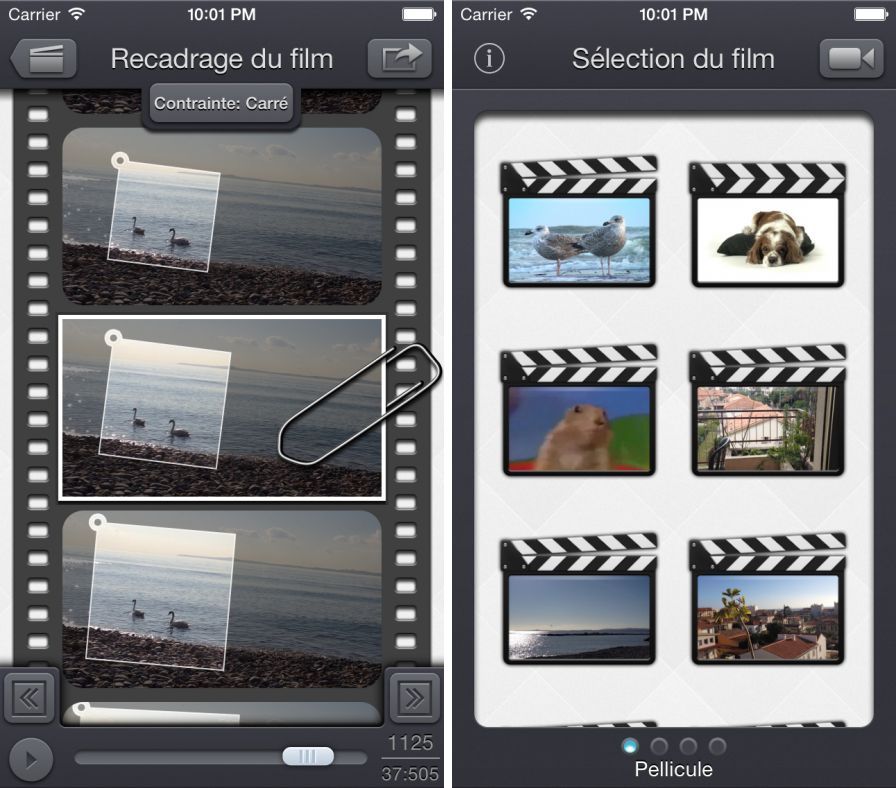Viewport: 896px width, 788px height.
Task: Select the first page indicator dot
Action: (631, 746)
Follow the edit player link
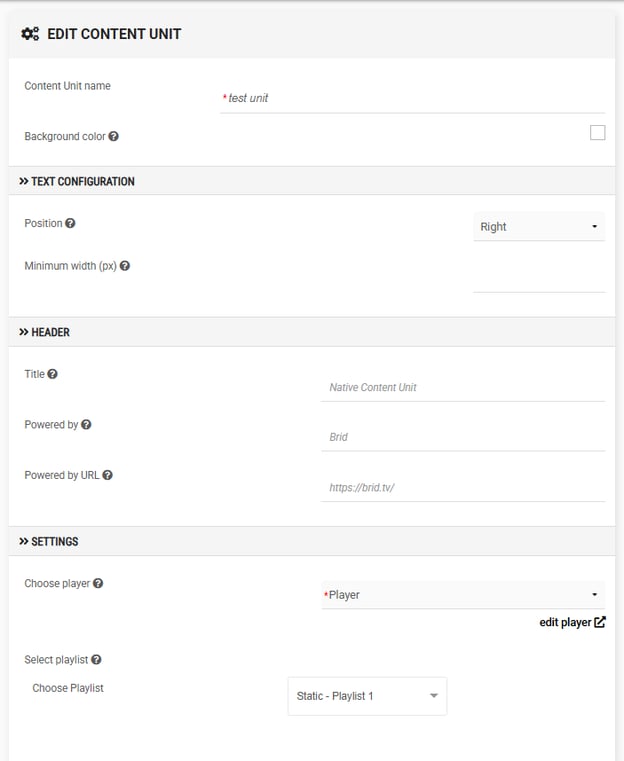Image resolution: width=624 pixels, height=761 pixels. pyautogui.click(x=572, y=622)
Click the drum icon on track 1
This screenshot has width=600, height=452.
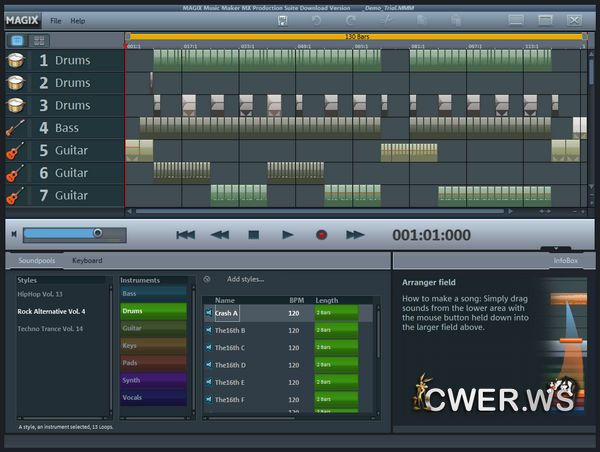tap(16, 60)
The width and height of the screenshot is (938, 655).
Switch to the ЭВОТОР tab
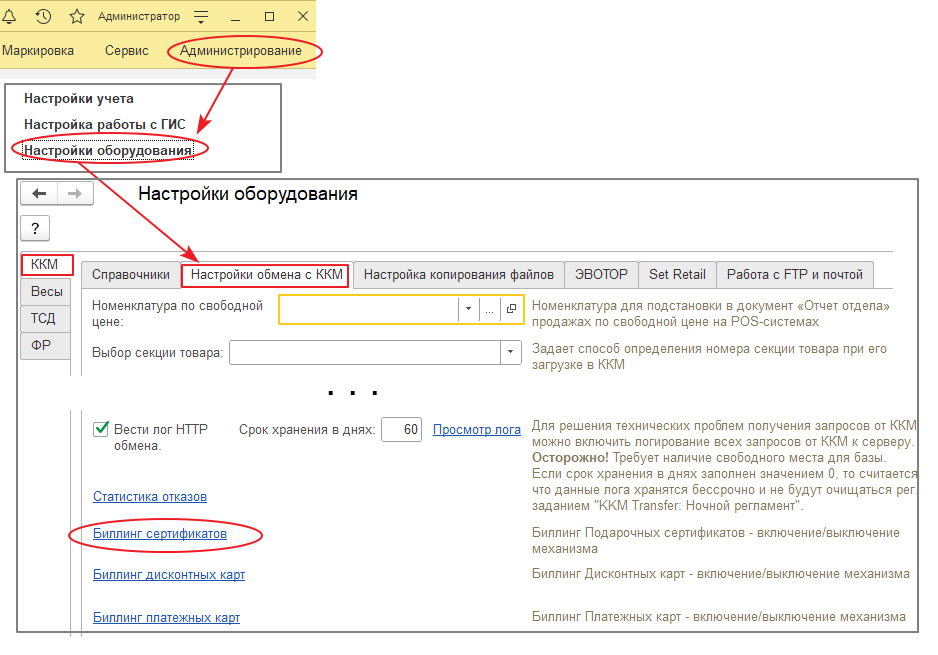pos(601,274)
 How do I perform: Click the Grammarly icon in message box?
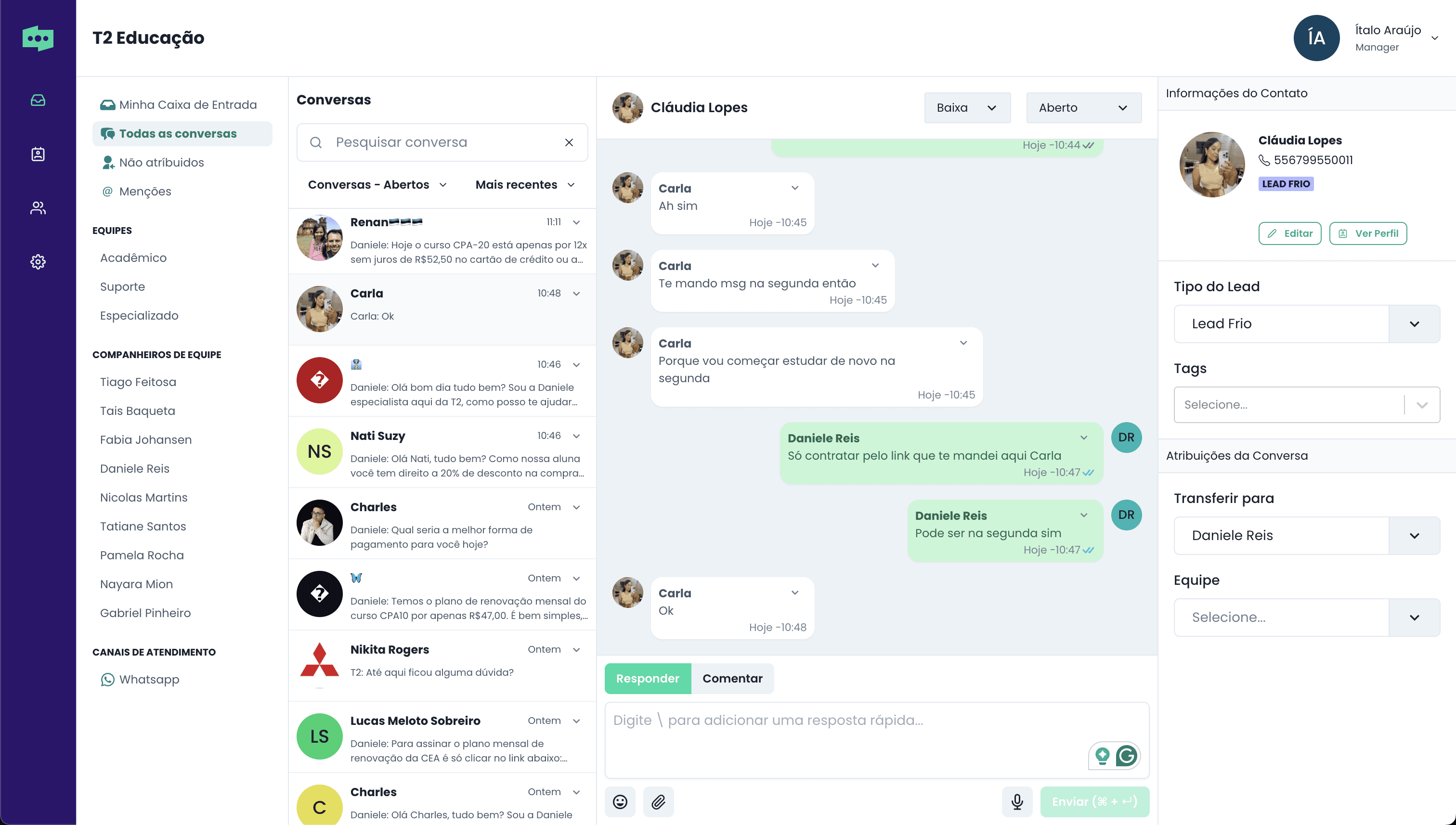[x=1126, y=755]
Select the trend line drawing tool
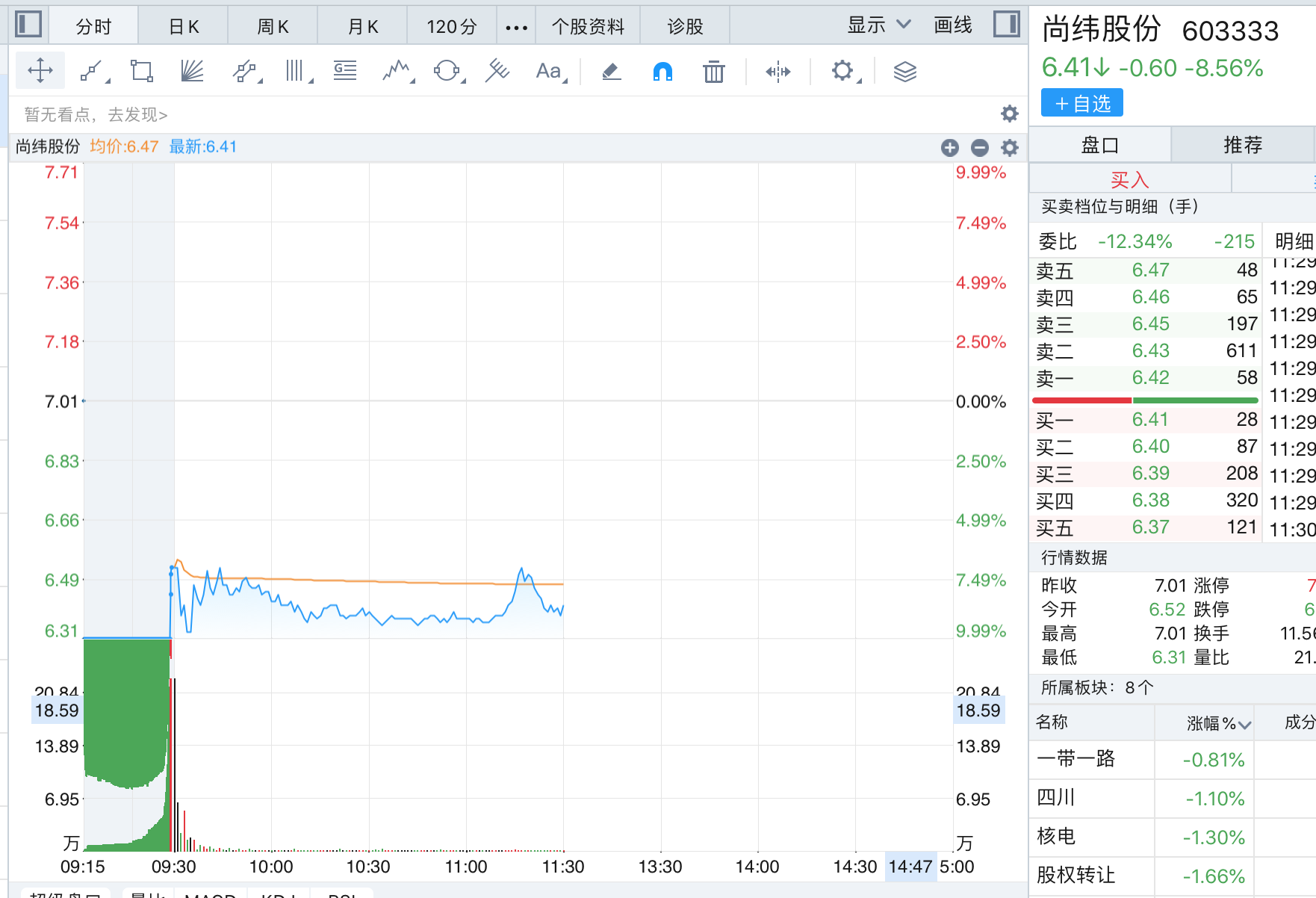 point(91,72)
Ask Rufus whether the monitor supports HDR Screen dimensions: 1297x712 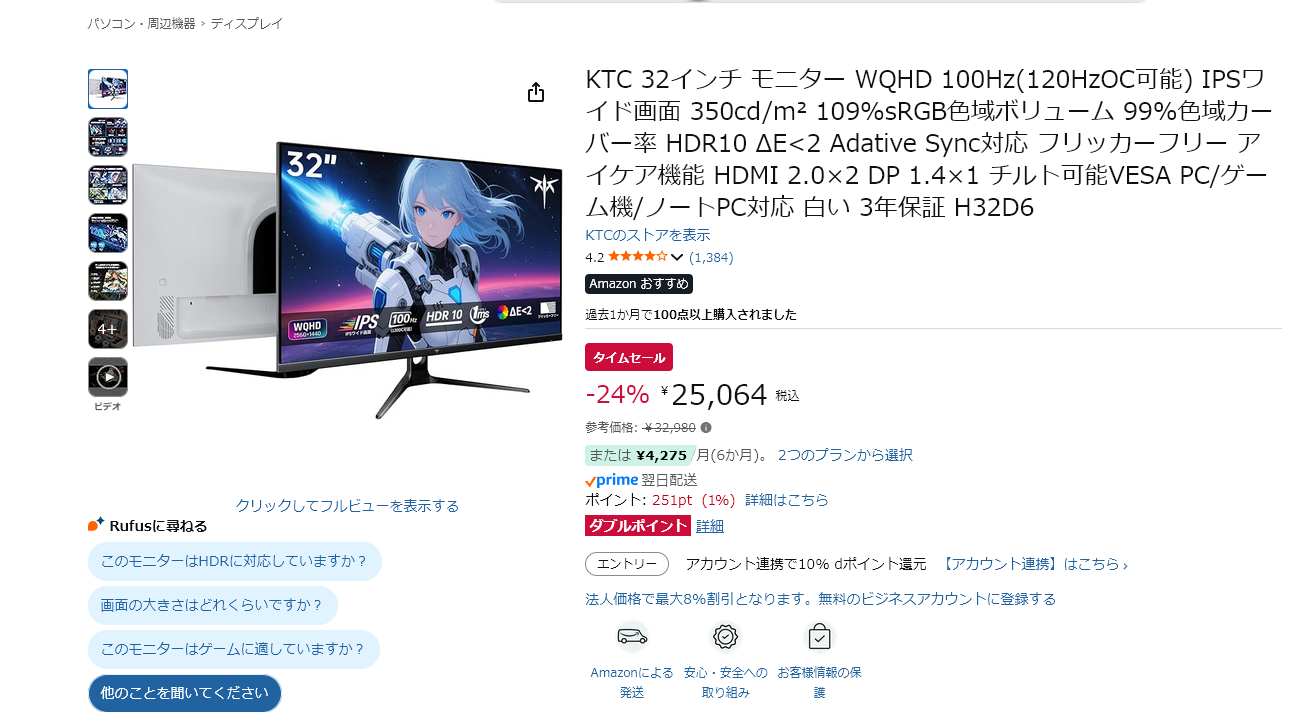tap(235, 561)
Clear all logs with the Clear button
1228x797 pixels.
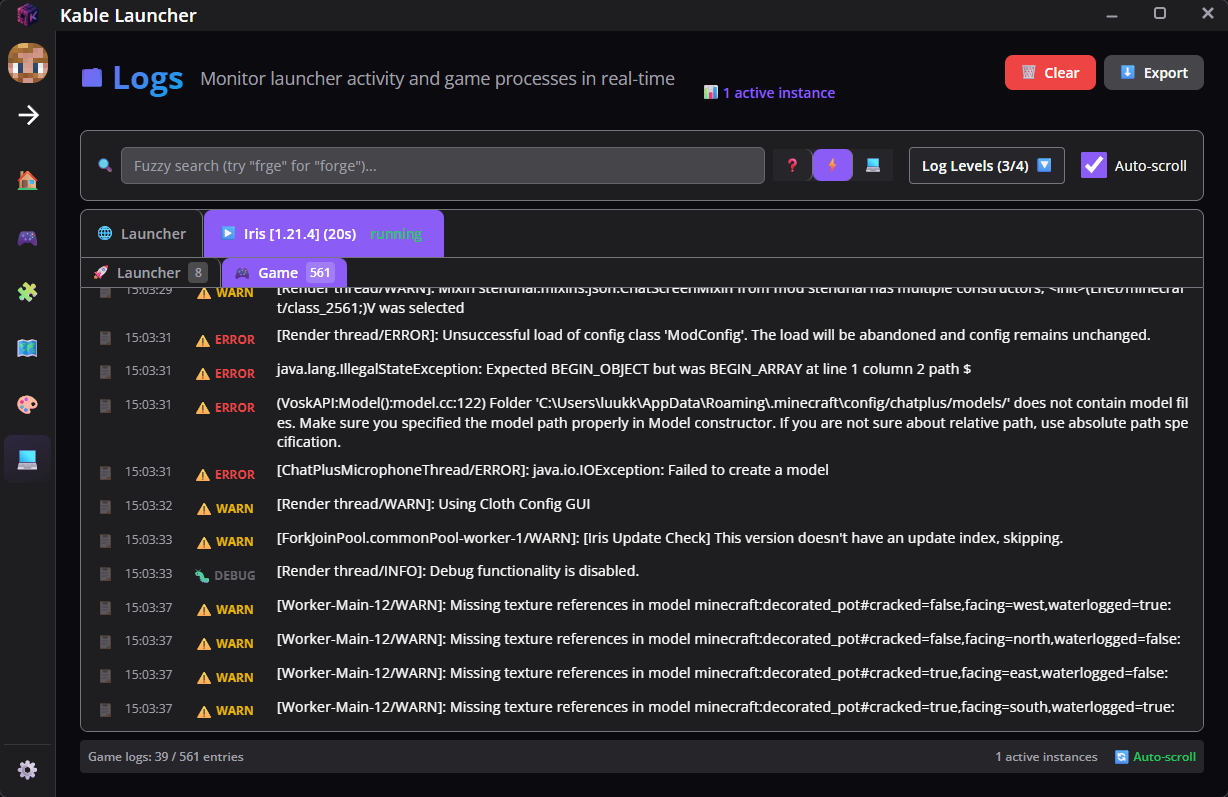point(1050,72)
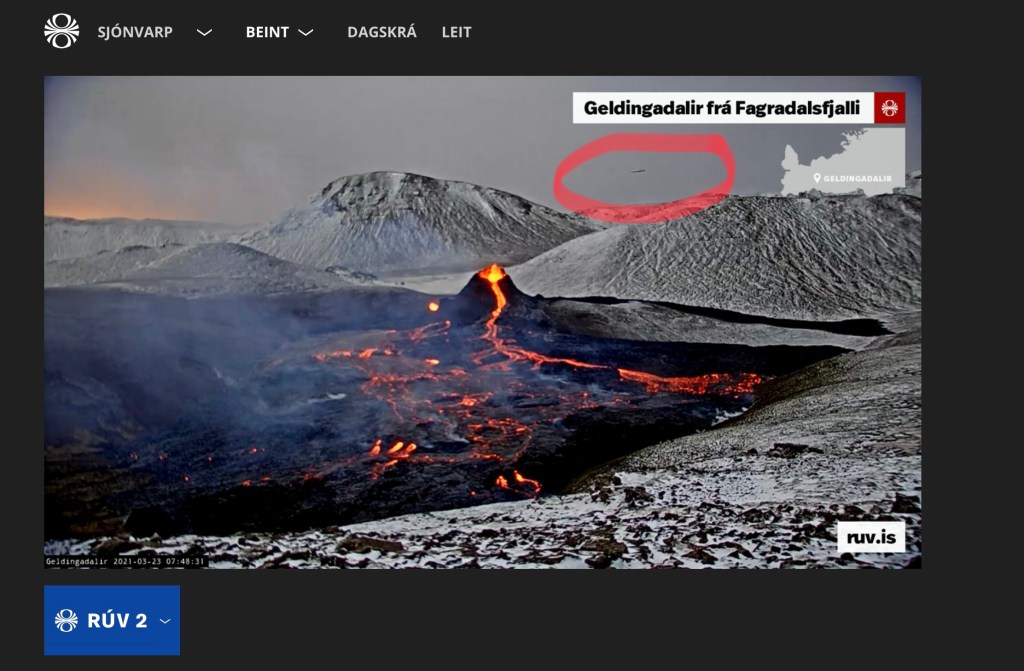Viewport: 1024px width, 671px height.
Task: Select the BEINT menu item
Action: (267, 32)
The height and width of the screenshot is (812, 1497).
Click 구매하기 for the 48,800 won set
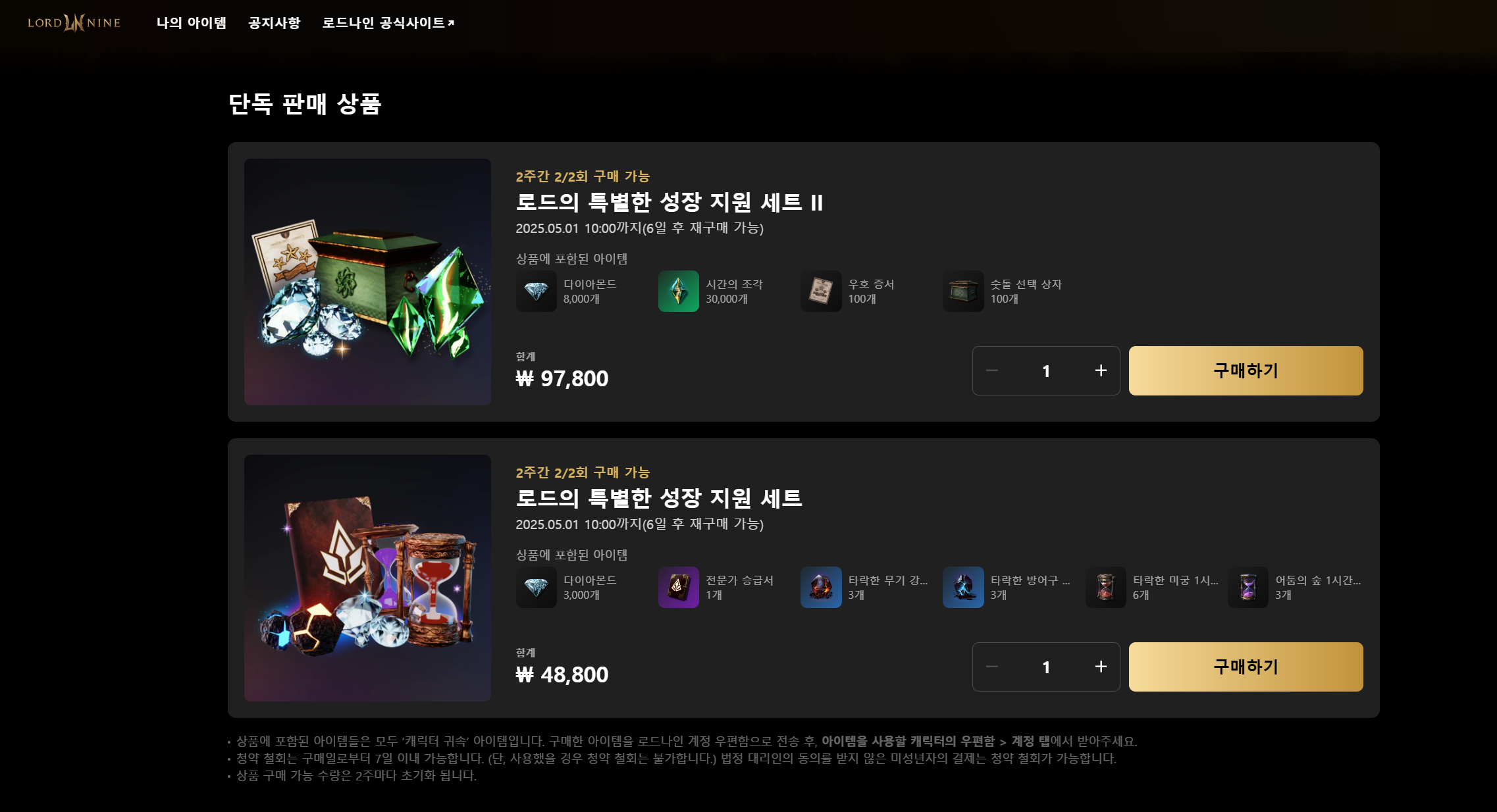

────────────────────

- [EXERCISE GOAL] Of the lines above, quote exactly those from the one with "Follow the edit player link" through the one with "The width and", ends included; pictures stay out.

- [ANSWER TO THIS PROBLEM]
Follow the edit player link
Image resolution: width=624 pixels, height=761 pixels. pyautogui.click(x=572, y=622)
Click the drum icon on track 1
This screenshot has width=600, height=452.
tap(16, 60)
The width and height of the screenshot is (938, 655).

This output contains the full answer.